■ Page excerpt ■
- It's little wonder that Gavin Russom professes a strong interest in occult and ritual—his music is all about conjuring, about summoning forces, unleashing mysterious energies. Russom's compatriots at DFA—where he used to repair analog synths—called him the Wizard. Like an adept of the black arts, Russom wrestles with spirits. On Black Meteoric Star, his first solo project, Russom's homemade analog circuitry breathes, bristles, chomps at the bit and repeatedly tries to buck its rider altogether. It makes the music machine seem a creature like the Hebrew Golem or Frankenstein—forged by the Luciferian hand of the music-maker, designed to obey orders but always capable of revolt.
When we last saw Russom, he was collaborating with Delia Gonzalez on The Days of Mars, which remains one of the most out-there entries in the DFA catalog: a far-flung cosmic voyage that cribbed from the sci-fi excursions of Tangerine Dream and Klaus Schulze. In contrast, Black Meteoric Star is a full-on embrace of dance culture, steeped in tradition but not swamped by it, deriving its strength from first-wave techno, early Chicago house, acid, basically anything governed more by feeling or passion than training or expertise.
Russom has said elsewhere that the six tracks are meant to comprise the arc of a single night out: together they present club-life phenomena rendered in mystic-Gnostic form—the street entrance becomes the Death Tunnel, the first surge of bass and beats that washes over you transforms into a World Eater, surging with electric hunger, ready to devour, a swarm of furies in wingless flight.

Rows on where targets appear:
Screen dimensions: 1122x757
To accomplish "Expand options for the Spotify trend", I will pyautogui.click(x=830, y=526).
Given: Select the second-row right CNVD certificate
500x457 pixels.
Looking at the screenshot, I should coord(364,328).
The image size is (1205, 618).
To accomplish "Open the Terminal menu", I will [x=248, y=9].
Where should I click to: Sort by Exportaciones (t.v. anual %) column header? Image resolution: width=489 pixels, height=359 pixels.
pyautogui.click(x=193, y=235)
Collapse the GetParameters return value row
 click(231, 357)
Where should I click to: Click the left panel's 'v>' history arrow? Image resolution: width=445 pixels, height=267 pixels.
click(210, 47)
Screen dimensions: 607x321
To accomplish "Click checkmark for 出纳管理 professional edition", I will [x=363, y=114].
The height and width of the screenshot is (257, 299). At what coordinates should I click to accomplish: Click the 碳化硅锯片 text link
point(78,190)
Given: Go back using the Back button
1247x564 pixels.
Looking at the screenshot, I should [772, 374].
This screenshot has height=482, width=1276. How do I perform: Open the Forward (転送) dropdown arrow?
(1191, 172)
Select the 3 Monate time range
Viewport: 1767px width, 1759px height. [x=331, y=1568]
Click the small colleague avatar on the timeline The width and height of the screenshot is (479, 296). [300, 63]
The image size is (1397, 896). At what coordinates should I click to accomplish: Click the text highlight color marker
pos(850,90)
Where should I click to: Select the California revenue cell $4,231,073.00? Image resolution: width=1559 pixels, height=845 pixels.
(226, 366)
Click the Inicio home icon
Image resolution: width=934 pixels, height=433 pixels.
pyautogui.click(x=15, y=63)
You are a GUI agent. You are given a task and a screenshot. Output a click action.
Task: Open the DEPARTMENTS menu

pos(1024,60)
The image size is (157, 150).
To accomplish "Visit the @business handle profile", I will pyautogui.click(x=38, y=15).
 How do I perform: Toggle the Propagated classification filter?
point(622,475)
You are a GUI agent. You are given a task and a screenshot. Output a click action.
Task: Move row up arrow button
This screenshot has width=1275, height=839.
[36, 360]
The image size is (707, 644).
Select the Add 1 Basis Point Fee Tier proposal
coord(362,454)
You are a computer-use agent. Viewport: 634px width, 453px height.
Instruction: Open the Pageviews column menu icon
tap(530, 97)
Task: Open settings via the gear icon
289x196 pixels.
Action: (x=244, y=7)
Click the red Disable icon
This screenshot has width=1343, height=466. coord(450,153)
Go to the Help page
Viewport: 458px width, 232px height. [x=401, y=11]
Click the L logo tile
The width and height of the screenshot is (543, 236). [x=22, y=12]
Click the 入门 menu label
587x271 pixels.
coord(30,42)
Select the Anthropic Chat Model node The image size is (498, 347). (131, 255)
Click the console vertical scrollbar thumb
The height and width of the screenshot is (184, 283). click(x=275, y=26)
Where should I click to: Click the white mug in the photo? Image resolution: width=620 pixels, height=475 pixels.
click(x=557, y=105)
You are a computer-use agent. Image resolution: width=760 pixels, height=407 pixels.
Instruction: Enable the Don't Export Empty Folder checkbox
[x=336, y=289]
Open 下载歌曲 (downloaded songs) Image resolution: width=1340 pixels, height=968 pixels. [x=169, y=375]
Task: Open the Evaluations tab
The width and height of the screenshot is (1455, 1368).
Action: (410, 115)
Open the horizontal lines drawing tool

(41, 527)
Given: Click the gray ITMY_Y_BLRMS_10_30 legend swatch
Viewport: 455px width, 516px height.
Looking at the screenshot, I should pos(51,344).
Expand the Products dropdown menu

■ Task details ■
Please carry the review of Black Meteoric Star forward from its final sentence, in the same voice.

■ Task output ■
Elsewhere Russom channels rock dynamics—the differences and repetitions on the fist-bumper "Anthem" recall trance-rock pioneers like Spacemen 3, Velvet Underground and Suicide, where churning rhythms get wound up into overwhelming, epileptic grooves. Four of the six jams are over ten minutes in length, not that anyone's going to ask Russom to rein it in. Quite the opposite—one wishes this was double-album length, or at least pressed on vinyl with lock-groove outros, the better to immerse oneself in the trippy bliss-outs at the end of "Dreamcatcher," or the aptly titled "Dawn," whose dogged downtempo swagger and Riley/kraut noodling seems perfect for that kind of blissed-out zombie sway that overtakes revelers come breakfast time.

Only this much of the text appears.